Ward will also help Italy and Germany in its investigation and prosecution of Alexander, according to court documents. In exchange, the public prosecutor will not bring any additional charges against Ward. He is also immune from prosecution in Italy.
Certainly, Ward appears to take only partial responsibility for his actions, writing in his plea agreement: “I began doing business with Eugene Alexander in the late 1990s, and since then I have purchased or taken on consignment from Alexander many multi-million dollar antiques through Ward and Co …In meetings my lawyer and I have had with the prosecutor over the past few months, I have become convinced that Mr. Alexander was trading in antiquities that had been illegally removed from their country and had provided me provenances of antiques that were not accurate. I was shocked by the compelling evidence pointing to this. I wasn’t before I am aware of this… I have also been informed by the prosecution that Mr. Alexander was involved in money laundering. From 2017 to 2019, Mr. Alexander asked me to sign certain documents, which I signed and provided to him. These documents contained information that was not accurate.

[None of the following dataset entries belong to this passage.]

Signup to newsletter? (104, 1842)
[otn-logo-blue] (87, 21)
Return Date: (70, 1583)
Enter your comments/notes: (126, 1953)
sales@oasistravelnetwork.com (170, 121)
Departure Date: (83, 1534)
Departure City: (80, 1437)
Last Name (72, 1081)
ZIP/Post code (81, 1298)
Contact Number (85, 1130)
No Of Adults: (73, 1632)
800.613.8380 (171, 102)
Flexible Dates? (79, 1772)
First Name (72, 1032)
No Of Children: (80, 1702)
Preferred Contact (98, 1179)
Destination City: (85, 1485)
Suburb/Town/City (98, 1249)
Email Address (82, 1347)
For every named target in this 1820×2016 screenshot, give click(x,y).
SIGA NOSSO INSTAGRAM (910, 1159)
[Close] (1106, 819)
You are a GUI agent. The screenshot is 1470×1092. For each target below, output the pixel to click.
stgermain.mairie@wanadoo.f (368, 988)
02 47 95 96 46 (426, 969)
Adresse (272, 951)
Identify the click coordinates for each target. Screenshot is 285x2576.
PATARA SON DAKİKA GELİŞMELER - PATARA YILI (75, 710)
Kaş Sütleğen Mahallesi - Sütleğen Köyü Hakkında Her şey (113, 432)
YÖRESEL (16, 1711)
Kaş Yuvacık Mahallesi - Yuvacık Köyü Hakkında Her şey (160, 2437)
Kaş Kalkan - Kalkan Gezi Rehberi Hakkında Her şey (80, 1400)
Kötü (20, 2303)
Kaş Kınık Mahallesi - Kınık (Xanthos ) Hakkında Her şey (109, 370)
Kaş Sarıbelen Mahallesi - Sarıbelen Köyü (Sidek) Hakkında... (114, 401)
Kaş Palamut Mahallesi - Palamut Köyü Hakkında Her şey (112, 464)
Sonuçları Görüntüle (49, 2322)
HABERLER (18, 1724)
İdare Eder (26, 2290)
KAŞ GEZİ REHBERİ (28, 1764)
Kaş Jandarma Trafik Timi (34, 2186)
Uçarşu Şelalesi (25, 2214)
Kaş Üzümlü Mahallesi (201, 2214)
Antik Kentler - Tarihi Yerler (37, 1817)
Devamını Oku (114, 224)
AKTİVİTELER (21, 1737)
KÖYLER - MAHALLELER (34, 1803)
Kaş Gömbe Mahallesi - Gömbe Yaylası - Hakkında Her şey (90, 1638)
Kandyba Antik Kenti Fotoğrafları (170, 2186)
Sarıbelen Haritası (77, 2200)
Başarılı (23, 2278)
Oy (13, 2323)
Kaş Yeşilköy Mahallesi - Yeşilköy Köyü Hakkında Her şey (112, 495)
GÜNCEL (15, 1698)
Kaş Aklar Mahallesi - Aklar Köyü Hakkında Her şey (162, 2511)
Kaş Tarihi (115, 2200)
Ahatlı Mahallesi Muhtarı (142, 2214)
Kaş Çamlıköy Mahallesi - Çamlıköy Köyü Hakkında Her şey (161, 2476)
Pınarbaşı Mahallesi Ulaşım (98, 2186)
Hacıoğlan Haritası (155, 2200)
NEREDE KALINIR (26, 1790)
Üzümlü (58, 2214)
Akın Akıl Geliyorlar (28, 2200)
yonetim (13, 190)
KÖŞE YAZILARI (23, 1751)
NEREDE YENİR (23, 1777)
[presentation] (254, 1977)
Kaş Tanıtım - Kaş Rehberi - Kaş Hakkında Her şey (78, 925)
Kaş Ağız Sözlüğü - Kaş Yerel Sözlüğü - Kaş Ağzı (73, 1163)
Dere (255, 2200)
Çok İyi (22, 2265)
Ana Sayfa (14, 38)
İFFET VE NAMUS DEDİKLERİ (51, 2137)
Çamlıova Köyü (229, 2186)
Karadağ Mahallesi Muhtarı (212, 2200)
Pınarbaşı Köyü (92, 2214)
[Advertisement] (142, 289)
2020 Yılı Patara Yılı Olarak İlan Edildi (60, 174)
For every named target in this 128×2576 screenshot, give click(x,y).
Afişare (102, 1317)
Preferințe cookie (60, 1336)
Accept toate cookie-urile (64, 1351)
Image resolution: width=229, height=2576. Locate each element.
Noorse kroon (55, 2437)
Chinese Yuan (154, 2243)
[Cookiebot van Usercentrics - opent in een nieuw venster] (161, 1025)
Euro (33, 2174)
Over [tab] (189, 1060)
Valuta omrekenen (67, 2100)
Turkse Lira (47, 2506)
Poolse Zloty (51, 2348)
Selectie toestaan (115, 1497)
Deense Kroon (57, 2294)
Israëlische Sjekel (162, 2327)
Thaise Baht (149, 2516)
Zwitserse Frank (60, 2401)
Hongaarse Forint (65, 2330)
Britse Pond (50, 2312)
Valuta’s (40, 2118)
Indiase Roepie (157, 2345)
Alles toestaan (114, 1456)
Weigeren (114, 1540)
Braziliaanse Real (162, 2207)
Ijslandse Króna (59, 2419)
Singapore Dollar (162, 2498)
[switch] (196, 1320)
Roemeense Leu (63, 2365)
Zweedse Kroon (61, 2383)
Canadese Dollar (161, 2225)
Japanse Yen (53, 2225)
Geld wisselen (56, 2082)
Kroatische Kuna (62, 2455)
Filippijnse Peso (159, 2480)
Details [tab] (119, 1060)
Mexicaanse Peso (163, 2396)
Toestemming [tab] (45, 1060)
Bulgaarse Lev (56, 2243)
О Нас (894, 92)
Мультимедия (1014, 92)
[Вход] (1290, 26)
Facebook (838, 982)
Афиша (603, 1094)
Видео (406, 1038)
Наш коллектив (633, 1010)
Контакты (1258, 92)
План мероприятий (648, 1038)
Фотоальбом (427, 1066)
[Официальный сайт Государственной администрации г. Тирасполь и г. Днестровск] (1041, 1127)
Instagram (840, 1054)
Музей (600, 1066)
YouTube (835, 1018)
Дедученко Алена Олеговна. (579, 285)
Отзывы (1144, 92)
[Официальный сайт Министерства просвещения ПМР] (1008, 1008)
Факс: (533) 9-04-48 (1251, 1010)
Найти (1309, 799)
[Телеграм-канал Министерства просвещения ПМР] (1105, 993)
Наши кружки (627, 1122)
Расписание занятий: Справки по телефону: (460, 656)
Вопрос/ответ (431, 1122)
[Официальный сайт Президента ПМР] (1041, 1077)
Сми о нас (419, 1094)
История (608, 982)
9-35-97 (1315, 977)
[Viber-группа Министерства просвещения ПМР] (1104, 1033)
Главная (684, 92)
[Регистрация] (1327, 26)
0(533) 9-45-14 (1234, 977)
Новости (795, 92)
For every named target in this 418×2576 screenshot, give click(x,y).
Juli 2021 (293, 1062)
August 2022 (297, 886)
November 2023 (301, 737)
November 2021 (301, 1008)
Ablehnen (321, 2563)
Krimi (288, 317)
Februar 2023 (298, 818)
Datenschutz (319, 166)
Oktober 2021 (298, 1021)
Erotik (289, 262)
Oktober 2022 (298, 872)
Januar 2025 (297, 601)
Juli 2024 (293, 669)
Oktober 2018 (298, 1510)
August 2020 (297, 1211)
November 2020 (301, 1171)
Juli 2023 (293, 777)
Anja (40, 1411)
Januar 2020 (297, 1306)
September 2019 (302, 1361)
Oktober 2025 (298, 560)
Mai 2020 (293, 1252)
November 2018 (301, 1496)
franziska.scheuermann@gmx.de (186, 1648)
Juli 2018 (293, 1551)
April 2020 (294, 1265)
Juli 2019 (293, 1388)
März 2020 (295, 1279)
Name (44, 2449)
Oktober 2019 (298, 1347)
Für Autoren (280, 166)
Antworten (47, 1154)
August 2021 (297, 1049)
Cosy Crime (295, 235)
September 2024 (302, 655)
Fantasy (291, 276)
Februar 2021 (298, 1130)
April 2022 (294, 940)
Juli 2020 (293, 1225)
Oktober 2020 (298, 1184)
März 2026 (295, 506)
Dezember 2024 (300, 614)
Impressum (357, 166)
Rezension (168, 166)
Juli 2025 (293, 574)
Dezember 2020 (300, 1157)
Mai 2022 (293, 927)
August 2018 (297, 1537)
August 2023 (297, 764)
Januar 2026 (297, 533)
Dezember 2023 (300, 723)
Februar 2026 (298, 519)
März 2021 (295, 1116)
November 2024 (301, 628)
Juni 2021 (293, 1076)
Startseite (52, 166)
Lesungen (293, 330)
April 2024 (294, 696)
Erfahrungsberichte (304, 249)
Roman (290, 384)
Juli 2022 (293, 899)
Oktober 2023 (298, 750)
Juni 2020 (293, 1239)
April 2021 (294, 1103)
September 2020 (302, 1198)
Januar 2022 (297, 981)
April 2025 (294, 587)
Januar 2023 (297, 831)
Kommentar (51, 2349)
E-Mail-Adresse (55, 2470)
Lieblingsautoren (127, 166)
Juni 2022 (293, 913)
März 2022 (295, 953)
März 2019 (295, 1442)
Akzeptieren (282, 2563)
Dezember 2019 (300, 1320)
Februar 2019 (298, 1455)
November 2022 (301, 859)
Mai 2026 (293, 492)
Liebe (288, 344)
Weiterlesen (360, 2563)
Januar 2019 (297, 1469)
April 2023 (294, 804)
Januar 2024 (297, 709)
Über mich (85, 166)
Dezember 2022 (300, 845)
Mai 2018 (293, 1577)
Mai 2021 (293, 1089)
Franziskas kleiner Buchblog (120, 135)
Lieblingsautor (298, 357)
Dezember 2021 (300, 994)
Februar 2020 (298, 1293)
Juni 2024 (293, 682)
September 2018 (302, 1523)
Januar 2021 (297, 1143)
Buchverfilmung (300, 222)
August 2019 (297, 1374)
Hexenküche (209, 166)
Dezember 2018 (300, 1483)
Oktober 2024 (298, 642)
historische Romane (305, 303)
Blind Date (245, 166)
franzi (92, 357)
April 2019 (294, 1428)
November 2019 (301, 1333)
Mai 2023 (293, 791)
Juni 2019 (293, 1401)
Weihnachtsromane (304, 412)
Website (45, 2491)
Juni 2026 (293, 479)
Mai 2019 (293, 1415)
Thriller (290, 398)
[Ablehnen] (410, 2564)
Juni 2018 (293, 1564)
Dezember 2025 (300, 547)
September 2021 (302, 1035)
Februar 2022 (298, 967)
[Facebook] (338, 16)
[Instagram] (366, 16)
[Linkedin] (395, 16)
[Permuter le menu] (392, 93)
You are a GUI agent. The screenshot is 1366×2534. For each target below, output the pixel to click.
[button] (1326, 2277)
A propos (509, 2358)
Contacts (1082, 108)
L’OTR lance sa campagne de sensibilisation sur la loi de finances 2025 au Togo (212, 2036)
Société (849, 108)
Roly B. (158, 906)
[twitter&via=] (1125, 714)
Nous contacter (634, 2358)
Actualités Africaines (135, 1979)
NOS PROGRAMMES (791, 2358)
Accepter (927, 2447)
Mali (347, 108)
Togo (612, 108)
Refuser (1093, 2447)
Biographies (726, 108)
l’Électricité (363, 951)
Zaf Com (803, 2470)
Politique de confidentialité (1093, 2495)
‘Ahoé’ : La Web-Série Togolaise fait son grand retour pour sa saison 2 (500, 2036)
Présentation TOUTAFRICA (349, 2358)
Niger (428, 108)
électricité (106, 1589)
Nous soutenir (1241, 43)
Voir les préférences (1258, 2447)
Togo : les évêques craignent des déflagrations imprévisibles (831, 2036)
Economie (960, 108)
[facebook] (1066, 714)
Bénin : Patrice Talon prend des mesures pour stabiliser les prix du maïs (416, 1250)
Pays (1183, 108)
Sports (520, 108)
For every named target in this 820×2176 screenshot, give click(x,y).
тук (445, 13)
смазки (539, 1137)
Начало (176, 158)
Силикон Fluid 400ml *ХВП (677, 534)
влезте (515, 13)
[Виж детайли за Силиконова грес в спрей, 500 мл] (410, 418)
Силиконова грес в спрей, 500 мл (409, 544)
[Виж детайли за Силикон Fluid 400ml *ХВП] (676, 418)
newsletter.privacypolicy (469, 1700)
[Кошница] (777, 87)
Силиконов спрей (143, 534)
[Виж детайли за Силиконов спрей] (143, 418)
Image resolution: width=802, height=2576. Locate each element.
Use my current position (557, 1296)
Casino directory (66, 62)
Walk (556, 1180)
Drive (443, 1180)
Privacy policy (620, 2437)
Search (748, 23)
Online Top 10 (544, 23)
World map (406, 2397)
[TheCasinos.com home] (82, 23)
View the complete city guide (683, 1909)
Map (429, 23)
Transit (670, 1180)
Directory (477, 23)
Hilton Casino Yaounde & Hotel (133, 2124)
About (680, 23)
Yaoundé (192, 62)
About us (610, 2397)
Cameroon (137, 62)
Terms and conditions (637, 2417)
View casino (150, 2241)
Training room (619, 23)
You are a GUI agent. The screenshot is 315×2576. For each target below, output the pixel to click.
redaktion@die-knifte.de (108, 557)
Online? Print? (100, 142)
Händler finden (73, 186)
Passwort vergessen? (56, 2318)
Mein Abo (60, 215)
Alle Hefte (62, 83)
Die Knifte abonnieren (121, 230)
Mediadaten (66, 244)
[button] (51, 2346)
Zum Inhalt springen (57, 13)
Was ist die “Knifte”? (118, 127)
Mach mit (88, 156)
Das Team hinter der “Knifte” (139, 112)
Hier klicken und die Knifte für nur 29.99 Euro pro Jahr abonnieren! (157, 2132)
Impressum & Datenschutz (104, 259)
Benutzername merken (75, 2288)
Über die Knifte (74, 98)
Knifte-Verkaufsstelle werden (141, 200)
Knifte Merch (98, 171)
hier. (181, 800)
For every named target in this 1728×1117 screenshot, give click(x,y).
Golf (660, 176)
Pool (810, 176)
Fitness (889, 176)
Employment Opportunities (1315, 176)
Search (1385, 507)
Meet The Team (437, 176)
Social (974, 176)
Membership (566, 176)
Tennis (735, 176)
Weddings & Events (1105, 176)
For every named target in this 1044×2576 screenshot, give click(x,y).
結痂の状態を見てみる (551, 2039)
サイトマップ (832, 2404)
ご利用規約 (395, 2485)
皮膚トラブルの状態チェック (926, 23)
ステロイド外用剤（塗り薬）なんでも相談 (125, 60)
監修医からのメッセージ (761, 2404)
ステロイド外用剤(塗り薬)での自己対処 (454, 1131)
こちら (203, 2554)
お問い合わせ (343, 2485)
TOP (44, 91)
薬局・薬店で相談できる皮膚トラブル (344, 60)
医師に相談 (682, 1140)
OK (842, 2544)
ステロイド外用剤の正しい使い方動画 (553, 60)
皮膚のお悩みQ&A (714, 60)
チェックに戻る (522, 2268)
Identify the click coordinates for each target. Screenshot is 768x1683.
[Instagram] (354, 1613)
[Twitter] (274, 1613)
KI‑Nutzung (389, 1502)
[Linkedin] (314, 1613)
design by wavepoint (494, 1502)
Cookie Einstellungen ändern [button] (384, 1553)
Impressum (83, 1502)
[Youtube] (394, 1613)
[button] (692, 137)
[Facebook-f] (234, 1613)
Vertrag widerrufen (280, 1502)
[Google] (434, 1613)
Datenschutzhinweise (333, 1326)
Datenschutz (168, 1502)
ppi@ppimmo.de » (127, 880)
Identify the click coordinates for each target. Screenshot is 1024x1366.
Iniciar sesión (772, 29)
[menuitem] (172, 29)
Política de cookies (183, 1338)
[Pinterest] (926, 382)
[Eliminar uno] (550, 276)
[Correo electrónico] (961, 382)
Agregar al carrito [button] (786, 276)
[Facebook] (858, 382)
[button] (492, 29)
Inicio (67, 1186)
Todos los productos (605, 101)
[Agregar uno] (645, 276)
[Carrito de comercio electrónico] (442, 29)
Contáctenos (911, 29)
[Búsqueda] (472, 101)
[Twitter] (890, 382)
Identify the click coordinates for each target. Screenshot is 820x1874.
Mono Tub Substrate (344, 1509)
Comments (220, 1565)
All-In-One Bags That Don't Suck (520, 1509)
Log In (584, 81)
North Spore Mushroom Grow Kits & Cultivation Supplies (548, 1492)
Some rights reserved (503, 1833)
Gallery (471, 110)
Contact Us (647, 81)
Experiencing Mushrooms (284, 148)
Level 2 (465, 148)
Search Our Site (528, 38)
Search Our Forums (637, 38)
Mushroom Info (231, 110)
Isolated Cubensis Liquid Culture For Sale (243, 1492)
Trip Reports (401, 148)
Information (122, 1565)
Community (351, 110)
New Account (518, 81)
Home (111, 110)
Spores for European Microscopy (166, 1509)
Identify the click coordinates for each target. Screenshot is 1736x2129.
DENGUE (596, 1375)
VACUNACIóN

Ward is one of the most prominent New York antiques dealers to be implicated in the recent wave of investigations.
In a 1997 New York Times history Of the popularity of collecting antiques, Ward said, “Maybe it’s fashionable to have antiques. But fashion does not lead to a serious collection. Passion yes.
At that year’s International Fine Art and Antiques Show, Ward reported nearly selling out his booth to new American and European customers. Among the reported offerings was a Greek marble funerary stele from the 5th century BC. Art in Bloomfield Hills, Michigan.